Марина Мнишек была венчана на царство, поэтому казнить ее, во всяком случае публично, было невозможно, а вот ее любовник и сын были обречены.

Атамана Заруцкого посадили на кол в конце июля 1614 года, вскоре после того, как его в цепях доставили в Москву.

Спустя два с половиной месяца, 13 октября 1614 года, в понедельник, на пустыре за Серпуховской заставой был казнен Воренок, Маринкин сын, мальчик, не достигший четырех лет.

Вот как описывает эту казнь Элиас Геркман, голландский купец и поэт, опиравшийся на свидетельства очевидцев:

«Многие люди, заслуживающие доверия, видели,

как несли этого ребенка с непокрытою головою [на место казни]. Так как в это время была метель и снег бил мальчику по лицу, то он несколько раз спрашивал плачущим голосом: «Куда вы несете меня?». Эти слова напоминают слова, которые поэт Эврипид заставляет произнести своего Астианакса: «Мать, сжалься надо мною!» Но люди, несшие ребенка, не сделавшего никому вреда, успокаивали его словами, доколе не принесли его (как овечку на заклание) на то место, где стояла виселица, на которой и повесили несчастного мальчика, как вора, на толстой веревке, сплетенной из мочал. Так как ребенок был мал и легок, то этою веревкою по причине ее толщины нельзя было хорошенько затянуть узел и полуживого ребенка оставили умирать на виселице.

В этом случае действия русских можно всего лучше сравнить с действиями греческого флота после падения Трои, ибо то зло, которое греки терпели от сына Гектора, русские терпели от сына Димитрия, опасаясь, чтобы он не достиг зрелых лет. Доказательством этого могут служить стихи Эврипида, которые произносит Улисс по поводу тоски Андромахи, при похищении ребенка Астианакса:

Во мне возбуждает тоску страдание матери,

но еще более во мне возбуждают тоску страдания

матерей гречанок, на несчастие которых он бы вырос».

Однако все было не совсем так, как пишет Элиас Геркман.

Один из думных бояр – князь Осорьин, который по долгу службы присутствовал на казни, рассказывал, что все произошло быстро и народ на площади безмолвствовал: «Воренок заслуживал сострадания, но не снисхождения ».

Что же касается душераздирающей сцены с полуживым ребенком, которого «оставили умирать на виселице», то голландский поэт проявил чрезмерную доверчивость, приняв слова потрясенных очевидцев за чистую монету. На самом деле все было гораздо будничнее и страшнее. Понимая, что ребенок слишком легок для смерти, палач посадил несчастного Ивашку в мешок с камнями, а уж только после этого надел на его шею петлю. Смерть его была болезненной, но скорой.

Узнав о смерти сына, Марина Мнишек заболела и вскоре умерла.

Возможно, она была убита, хотя вряд ли: она была венчанной, законной царицей, и ни у кого не возникало возражений, когда она ставила на бумагах подпись «Марина всея Руси».

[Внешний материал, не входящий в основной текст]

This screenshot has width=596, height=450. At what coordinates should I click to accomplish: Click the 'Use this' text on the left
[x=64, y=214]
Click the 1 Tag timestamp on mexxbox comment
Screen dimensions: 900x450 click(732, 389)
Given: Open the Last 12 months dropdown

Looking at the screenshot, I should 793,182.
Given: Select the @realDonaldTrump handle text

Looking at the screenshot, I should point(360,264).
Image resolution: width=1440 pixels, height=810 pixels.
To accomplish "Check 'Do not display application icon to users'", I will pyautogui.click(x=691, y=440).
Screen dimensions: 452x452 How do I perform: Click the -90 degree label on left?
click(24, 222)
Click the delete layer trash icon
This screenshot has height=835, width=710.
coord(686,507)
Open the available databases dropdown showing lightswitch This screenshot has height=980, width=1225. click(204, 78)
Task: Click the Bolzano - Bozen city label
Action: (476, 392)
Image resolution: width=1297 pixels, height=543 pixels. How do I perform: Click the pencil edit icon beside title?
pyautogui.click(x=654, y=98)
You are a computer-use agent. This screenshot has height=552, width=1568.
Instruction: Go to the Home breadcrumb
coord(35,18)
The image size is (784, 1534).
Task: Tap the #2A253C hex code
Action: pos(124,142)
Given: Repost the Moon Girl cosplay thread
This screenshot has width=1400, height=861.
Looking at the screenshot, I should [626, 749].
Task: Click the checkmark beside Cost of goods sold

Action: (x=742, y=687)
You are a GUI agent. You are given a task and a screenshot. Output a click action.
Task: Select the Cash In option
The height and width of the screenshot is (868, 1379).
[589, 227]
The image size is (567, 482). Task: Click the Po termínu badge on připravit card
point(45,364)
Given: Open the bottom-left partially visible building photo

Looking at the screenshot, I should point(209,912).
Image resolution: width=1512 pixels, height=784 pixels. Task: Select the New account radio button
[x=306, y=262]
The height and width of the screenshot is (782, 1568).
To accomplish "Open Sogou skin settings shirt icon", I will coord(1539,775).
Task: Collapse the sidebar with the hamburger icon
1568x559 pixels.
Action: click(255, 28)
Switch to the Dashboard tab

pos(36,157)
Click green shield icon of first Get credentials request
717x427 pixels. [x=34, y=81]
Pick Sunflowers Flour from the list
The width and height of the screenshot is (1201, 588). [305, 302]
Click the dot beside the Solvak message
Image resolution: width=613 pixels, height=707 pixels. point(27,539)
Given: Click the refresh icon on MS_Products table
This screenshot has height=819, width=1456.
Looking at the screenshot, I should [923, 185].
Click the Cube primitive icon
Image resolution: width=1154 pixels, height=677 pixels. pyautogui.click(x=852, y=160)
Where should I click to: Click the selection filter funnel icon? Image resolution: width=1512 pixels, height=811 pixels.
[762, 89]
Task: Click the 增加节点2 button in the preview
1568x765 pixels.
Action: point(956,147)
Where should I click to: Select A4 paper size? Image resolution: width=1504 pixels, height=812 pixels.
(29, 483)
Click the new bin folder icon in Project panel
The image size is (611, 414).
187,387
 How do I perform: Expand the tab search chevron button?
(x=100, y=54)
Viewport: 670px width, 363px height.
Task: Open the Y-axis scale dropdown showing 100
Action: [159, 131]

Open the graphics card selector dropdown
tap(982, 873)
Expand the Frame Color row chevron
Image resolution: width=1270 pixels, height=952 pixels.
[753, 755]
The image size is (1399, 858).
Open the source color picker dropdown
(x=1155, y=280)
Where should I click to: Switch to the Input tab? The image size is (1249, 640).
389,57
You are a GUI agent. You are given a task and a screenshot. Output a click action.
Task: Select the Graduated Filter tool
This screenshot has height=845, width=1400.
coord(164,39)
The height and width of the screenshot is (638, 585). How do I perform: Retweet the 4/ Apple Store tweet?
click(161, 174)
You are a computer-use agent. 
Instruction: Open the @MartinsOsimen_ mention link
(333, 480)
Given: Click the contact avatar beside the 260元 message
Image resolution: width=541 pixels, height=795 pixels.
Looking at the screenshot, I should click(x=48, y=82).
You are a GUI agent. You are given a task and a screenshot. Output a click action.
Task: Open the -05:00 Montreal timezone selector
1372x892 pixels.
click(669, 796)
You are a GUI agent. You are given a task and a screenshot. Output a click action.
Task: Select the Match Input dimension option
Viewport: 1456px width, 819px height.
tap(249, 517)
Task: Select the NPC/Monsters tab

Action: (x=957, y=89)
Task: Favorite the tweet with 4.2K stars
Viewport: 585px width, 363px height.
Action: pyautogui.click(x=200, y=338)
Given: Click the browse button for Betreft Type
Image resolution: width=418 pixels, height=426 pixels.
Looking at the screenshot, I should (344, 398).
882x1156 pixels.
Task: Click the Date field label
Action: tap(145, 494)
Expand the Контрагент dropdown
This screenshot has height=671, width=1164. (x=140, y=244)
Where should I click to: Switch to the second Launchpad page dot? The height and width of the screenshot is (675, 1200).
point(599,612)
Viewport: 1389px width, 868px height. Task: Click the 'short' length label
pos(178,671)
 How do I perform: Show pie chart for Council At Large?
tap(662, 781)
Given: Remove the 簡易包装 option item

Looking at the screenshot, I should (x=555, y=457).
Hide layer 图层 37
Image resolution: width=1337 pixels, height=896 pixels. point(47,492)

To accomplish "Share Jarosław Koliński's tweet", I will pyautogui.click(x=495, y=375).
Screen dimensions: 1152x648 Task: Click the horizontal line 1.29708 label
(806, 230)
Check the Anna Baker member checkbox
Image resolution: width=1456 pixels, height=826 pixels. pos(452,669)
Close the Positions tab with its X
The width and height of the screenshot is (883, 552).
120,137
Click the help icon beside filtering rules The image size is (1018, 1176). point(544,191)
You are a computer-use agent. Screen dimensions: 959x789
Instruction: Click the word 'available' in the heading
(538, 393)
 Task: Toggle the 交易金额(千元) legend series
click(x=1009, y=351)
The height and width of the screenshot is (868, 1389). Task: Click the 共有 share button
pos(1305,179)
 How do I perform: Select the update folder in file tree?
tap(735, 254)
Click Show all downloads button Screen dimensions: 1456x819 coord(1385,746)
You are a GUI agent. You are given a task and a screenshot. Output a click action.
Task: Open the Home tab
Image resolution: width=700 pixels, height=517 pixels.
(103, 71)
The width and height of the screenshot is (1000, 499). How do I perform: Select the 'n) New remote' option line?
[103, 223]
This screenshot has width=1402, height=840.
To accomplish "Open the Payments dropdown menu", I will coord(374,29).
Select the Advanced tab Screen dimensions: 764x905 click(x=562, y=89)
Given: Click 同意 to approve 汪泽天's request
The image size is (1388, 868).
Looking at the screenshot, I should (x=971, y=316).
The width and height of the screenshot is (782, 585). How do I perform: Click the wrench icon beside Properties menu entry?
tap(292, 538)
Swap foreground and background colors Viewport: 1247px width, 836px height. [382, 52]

В четверг 17 октября 1614 года был казнен палач, повесивший Воренка.

Палач был безмозглым преступником, приговоренным к казни за жестокое убийство двоих детей. Его схватили на месте преступления – он спал, положив голову на живот девятилетней девочки, которую незадолго до того изнасиловал и задушил. Вторая девочка, шести лет, лежала поблизости с перерезанным горлом.

У него был широкий приплюснутый нос, толстые выпяченные губы и маленькие глаза. На допросе он не отпирался, рассказывая об убийстве так, словно речь шла об ужине: взял, насытился, вытер руки. Он убил, потому что убил. Смертная казнь его не пугала. Он непрестанно тер глаза и зевал. Похоже, спать ему хотелось сильнее, чем жить.

Боярин Осорьин, который руководил допросом, сказал про этого убийцу так: «Слишком легок, чтобы называться человеком». То есть он был существом, лишенным тяжести, которая присуща человеку, крещенному во имя Господа нашего Иисуса Христа. Проще говоря, этот убийца был лишен бессмертной души. Половицы под ним не прогибались и не трещали даже там, где откликались на поступь кошки.

Его бросили в подвал Свибловой башни. В этом месте между зубцами кремлевской стены торчали толстые бревна – на них обычно висели два-три разбойника, которых вскоре после казни сбрасывали к подножию башни на страх народу и поживу воронам. А огромные московские вороны злы и прожорливы – уже к вечеру они оставляли на месте казни одни грязные кости.

Но этот душегуб избежал свибловой виселицы. Ему, можно сказать, повезло: московские палачи все как один, даже Ахмет Свиная Голова, славившийся склонностью к труположеству, отказались вешать ребенка. Не помогли ни угрозы, ни посулы. И тогда палачом предложили стать человеку, которому все равно предстояло отвечать перед Богом и людьми за погубленные детские души. Вопреки обыкновению, ему не обещали прощения за исполнение палаческих обязанностей, но прямо сказали, что вскоре после этого он будет казнен. Он поковырял в зубах и согласился, потребовав, однако, в качестве платы кусок говядины.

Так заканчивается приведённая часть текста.